Rule: reliability belongs at boundaries
Reliability is infrastructure. It’s not business logic. Keep them separate.
Wrap outbound calls, not business logic
Wrap HTTP calls. Wrap database calls. Wrap queue operations. Don’t wrap business functions. Business functions should be pure: given the same input, they produce the same output. Reliability logic is about handling failures and retries. That’s infrastructure.
One place to define policies
Define retry policies in one place. Define timeout policies in one place. Define idempotency policies in one place. Don’t scatter them across the codebase. When you need to change a policy, you change it in one place.
Three clean primitives
You need three things: timeouts, retries, and idempotency. Make them explicit. Make them visible.
CallWithTimeout(…)
Wrap outbound calls with timeouts. Make the timeout explicit in the function name or signature.
const result = await callWithTimeout(
() => paymentService.charge(amount),
{ timeoutMs: 5000 }
);
You can read this and know: there’s a timeout. It’s 5 seconds. If it takes longer, it fails.
Retry(…) with explicit rules
Wrap calls with retry logic. Make the retry rules explicit.

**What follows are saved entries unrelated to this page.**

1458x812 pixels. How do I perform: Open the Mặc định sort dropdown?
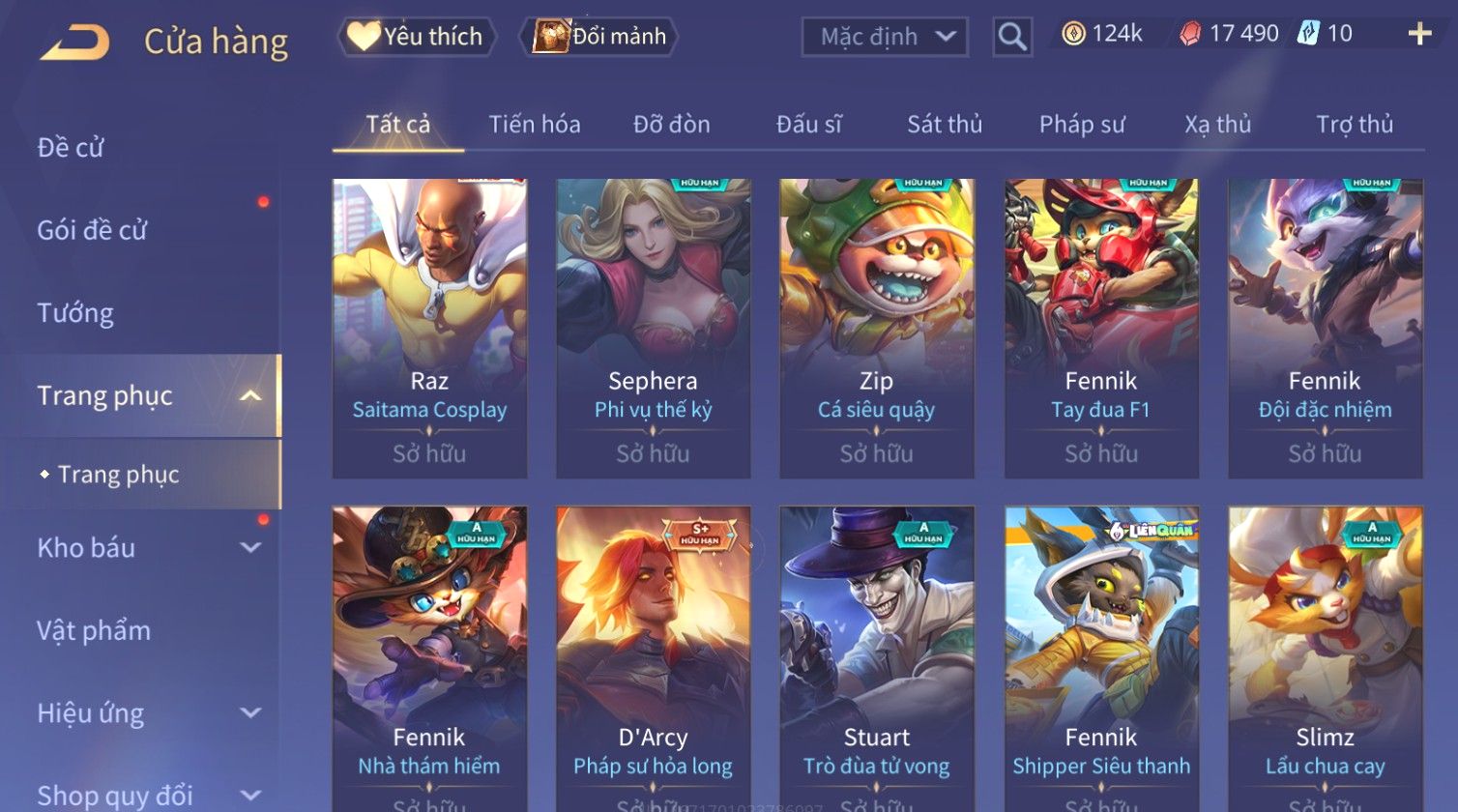[x=885, y=37]
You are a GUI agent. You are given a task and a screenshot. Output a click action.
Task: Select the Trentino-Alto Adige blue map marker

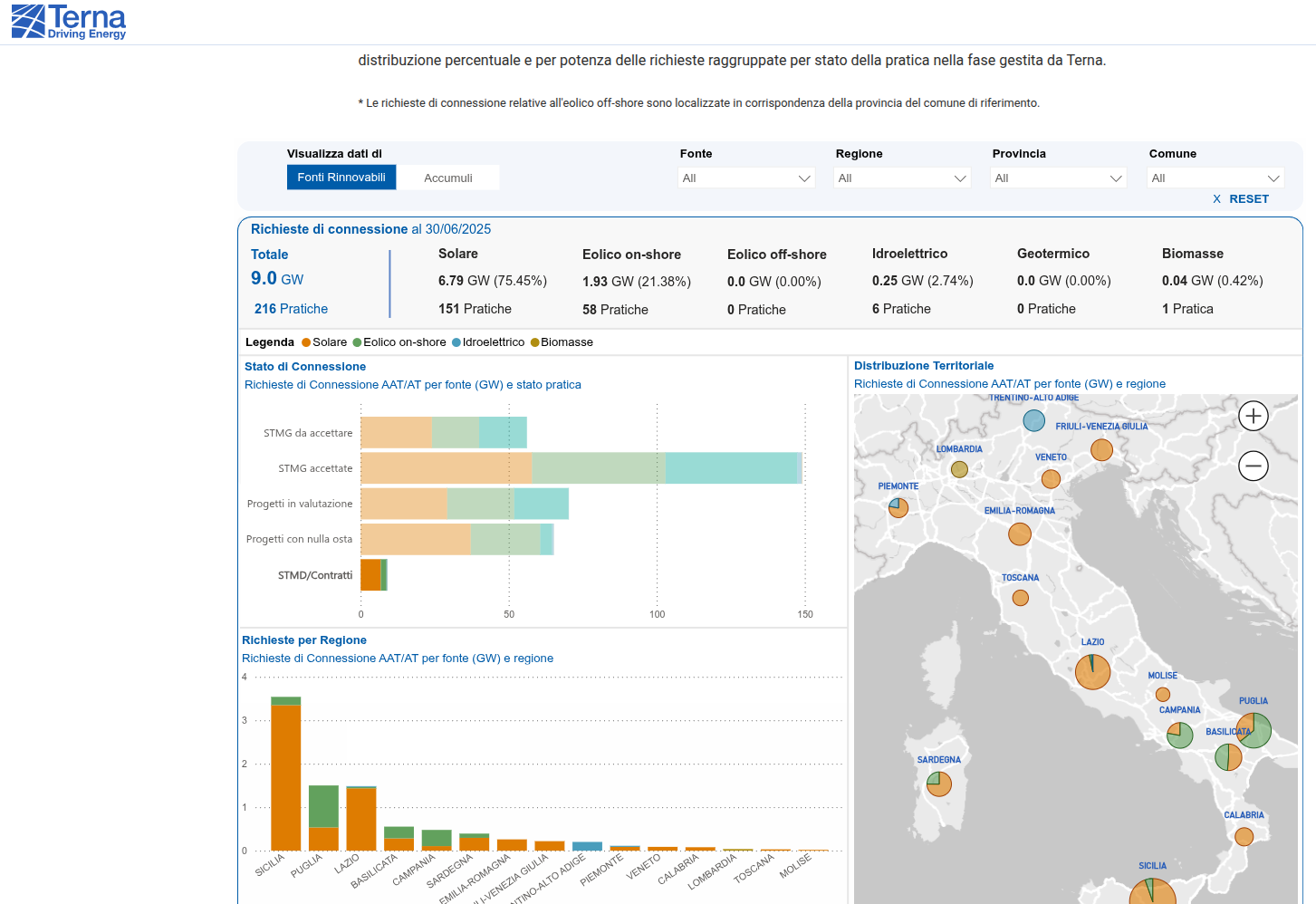click(1033, 420)
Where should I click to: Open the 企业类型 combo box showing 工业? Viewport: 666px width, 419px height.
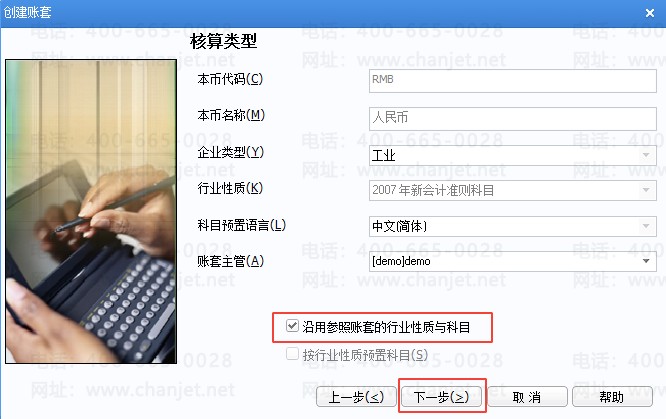pos(513,155)
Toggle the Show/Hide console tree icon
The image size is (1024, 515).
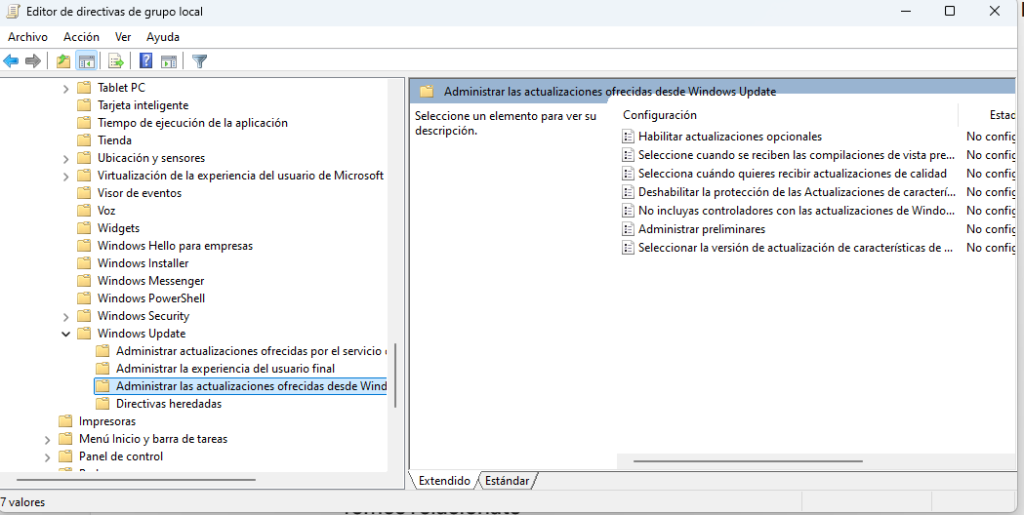click(86, 61)
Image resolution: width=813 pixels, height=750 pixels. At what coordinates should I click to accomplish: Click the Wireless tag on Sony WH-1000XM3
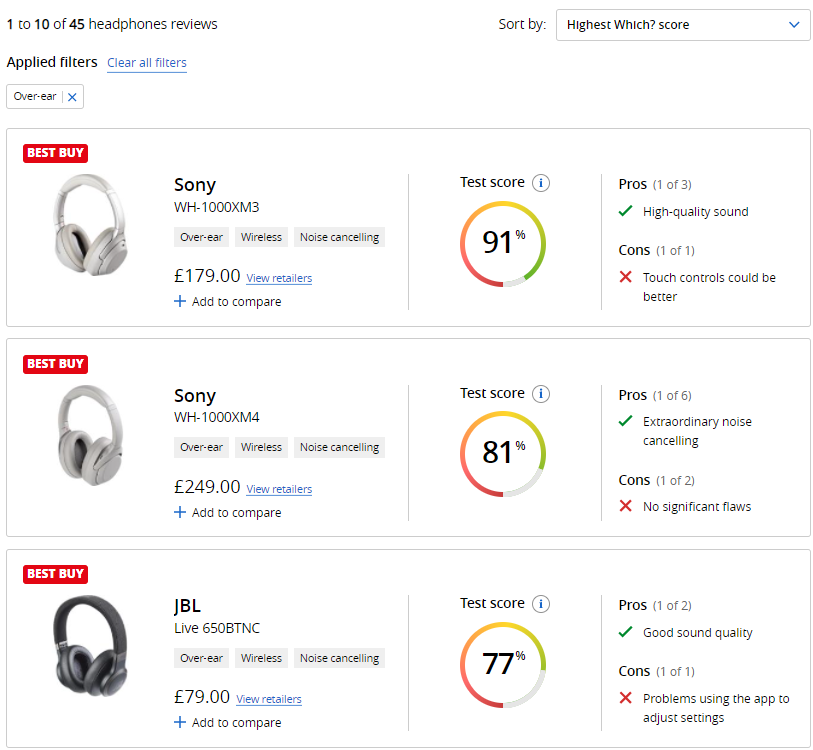(x=261, y=237)
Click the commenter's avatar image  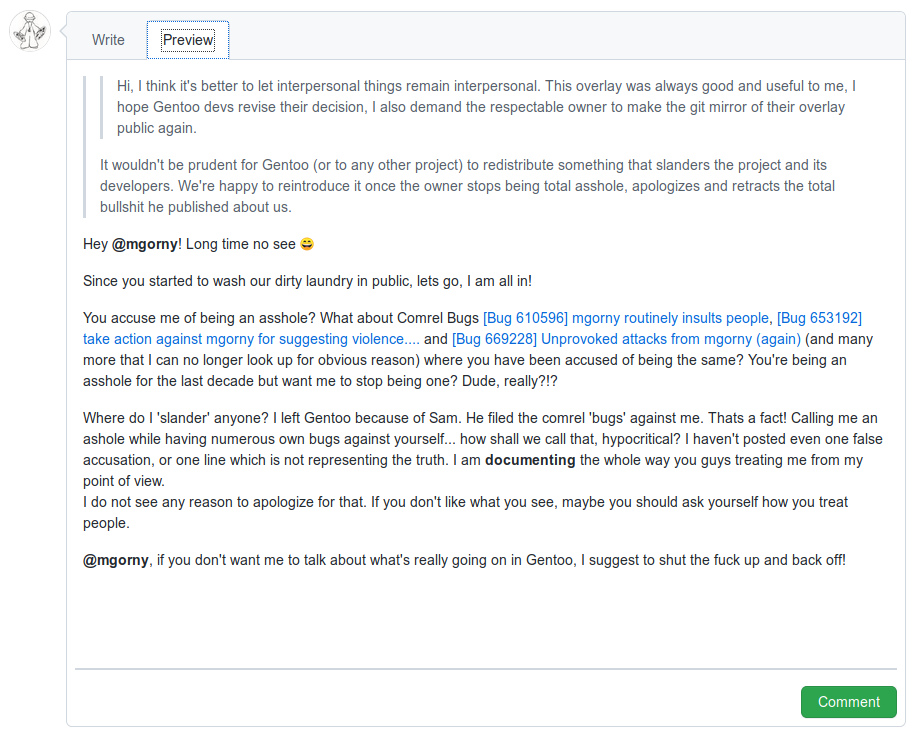pos(30,31)
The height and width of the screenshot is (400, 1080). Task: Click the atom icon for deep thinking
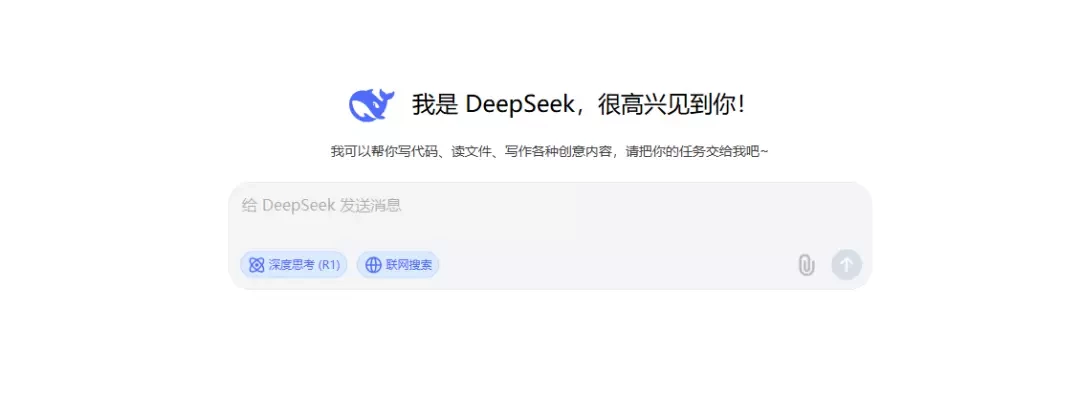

const result = await retry(
() => callWithTimeout(() => paymentService.charge(amount), { timeoutMs: 5000 }),
{
maxAttempts: 3,
shouldRetry: (error) => error.statusCode === 503 || error.statusCode === 429,
backoffMs: 1000
}
);
You can read this and know: it retries up to 3 times. It only retries on 503 or 429 errors. It waits 1 second between retries.
EnsureIdempotent(…) at command boundaries
Wrap commands (operations that change state) with idempotency checks. Make the idempotency key explicit.
const order = await ensureIdempotent(
() => createOrder(userId, items),
{
idempotencyKey: `order-${userId}-${Date.now()}`,
idempotencyStore: redisClient
}
);
You can read this and know: this operation is idempotent. It uses a key. It stores results in Redis. If you call it twice with the same key, you get the same result.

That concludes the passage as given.